De schieven arkitekt

Je me souviendrai toujours de la place de Brouckère le jour où l’on a démonté la grande fontaine en bronze, Bruxelles fut amputée, elle clopinait bêtement sur une seule patte, cela ne s’oublie pas. Je me souviens que des ouvriers l'ont découpée, cette fontaine, au chalumeau, en deux: le sommet se trouve tout au bout, Quai aux Briques, devant "le petit chicago". La base, je ne sais pas où elle fut transportée. C’est fou, non, de démanteler une fontaine et de la replacer ci et là, en morceaux. L'architecture, à Bruxelles, c'est du pareil au même. On appelle cela la Bruxellisation. En français, si l'on pince lèvres et fesses, on dirait Façadisme. Le façadisme est enseigné dans les écoles d'architecture du monde entier, paraît-il, hein, je n'y suis pas allé: la Bruxellisation, ce qu'il ne faut SURTOUT PAS FAIRE. Abattre tout et garder hypocritement la façade, refaire le reste à neuf, Bruxelliser. Alors, dit-on, les Bruxellois sont des râleurs, les édiles feignent de ne pas comprendre pourquoi les Bruxellois pestent contre leur ville et les promoteurs avec lesquels les baillis s'entendent très bien.

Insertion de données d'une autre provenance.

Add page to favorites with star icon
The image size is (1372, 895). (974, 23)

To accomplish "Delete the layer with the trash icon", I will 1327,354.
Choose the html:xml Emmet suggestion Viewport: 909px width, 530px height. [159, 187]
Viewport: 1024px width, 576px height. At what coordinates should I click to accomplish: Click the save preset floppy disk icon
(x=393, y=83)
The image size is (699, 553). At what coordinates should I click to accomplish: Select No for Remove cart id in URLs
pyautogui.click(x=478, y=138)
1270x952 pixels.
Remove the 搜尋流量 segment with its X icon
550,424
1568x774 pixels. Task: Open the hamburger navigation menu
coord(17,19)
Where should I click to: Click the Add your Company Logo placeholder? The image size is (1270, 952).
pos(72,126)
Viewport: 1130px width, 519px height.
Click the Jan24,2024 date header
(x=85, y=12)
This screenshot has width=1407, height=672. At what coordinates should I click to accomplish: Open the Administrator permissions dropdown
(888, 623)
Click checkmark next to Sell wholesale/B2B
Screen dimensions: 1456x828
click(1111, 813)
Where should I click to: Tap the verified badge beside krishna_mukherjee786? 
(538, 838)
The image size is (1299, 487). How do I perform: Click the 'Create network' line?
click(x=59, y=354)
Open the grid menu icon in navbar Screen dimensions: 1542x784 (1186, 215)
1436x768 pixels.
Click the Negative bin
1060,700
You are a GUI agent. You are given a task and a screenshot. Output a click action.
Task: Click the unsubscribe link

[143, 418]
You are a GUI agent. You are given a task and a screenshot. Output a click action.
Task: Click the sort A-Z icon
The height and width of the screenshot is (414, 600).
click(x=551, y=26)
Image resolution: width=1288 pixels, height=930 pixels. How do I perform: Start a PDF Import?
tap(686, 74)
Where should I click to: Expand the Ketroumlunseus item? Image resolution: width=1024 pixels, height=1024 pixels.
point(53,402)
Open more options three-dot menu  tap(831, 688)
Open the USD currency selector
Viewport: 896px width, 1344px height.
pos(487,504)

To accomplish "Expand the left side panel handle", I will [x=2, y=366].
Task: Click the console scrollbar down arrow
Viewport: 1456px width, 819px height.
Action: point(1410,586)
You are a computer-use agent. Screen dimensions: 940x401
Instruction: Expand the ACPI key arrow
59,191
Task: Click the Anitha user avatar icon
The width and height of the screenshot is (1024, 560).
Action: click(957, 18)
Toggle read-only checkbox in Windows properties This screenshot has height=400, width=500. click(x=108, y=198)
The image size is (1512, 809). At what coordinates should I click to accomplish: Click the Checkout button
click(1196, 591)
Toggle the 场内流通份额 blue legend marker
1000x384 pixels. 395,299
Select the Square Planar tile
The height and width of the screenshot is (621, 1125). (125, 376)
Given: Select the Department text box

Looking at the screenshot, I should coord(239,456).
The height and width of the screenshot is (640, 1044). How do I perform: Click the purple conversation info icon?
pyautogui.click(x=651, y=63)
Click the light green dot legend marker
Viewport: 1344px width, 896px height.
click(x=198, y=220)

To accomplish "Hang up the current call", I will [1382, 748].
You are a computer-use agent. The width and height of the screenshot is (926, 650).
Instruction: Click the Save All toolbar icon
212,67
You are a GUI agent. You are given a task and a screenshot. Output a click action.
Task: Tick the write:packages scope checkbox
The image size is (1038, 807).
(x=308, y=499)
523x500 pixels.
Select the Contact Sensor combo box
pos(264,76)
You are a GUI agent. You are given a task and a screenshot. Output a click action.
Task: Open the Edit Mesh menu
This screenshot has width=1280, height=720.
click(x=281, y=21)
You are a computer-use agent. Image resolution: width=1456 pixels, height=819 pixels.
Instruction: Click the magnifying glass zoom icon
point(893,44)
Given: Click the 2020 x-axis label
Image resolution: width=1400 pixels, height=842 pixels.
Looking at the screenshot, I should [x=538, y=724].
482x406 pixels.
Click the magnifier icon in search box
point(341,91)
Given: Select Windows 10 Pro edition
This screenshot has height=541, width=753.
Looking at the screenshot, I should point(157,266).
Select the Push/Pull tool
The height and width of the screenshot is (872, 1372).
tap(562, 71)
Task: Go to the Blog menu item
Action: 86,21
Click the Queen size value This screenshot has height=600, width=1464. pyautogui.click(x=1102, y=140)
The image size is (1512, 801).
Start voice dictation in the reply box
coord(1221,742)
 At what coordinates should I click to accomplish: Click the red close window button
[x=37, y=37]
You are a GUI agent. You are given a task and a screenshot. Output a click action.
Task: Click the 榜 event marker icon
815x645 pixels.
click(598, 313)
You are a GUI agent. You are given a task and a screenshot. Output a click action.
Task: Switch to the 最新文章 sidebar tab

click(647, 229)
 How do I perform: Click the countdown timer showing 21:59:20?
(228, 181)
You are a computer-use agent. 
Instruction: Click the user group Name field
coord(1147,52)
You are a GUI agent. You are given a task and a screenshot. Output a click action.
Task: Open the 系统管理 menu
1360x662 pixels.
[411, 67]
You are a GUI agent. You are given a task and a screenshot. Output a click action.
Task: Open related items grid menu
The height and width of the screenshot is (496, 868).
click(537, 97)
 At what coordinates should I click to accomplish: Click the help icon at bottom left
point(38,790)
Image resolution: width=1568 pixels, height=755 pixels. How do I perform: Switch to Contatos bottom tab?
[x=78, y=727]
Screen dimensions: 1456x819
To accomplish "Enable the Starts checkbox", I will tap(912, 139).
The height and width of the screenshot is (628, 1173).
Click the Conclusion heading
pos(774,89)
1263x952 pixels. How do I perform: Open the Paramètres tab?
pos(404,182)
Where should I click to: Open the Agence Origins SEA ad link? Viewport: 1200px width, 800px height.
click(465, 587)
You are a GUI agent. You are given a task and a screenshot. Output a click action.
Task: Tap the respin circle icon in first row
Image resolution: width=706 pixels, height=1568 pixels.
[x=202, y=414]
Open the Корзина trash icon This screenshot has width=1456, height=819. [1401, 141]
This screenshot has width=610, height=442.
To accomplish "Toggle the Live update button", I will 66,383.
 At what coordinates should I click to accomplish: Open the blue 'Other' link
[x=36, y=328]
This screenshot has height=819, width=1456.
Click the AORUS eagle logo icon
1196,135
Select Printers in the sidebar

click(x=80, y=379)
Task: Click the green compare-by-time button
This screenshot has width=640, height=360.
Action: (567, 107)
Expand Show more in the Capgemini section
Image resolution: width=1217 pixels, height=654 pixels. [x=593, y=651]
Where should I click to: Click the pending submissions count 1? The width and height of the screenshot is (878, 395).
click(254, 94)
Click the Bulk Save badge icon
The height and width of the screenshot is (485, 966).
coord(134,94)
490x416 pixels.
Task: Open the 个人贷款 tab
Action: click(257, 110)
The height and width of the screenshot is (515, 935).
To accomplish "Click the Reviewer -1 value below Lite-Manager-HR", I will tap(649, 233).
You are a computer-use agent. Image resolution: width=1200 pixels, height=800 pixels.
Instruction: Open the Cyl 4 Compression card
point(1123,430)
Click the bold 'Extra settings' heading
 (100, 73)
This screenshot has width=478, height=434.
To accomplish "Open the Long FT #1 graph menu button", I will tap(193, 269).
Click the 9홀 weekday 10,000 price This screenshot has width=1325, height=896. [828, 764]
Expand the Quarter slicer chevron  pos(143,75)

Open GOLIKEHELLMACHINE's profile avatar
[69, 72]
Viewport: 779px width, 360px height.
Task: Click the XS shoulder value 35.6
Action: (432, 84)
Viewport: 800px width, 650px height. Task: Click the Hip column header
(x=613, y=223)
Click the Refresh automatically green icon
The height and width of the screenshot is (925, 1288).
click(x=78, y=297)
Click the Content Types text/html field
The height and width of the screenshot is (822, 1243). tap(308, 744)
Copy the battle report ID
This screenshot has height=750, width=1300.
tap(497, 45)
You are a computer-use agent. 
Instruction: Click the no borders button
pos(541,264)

En Bruxellois, en patois de Bruxelles, "de schieven arkitekt" est l'une des plus suprêmes insultes qui signifie "l'architecte de traviole". Comme dans "schieve lavabo" qu'on balance à qui porte la gueule de traviole. Au moins cela on ne leur détruira pas, leur humour, aux Bruxellois.

Pierre Duys avec un Anonyme onbekende brusseleïr.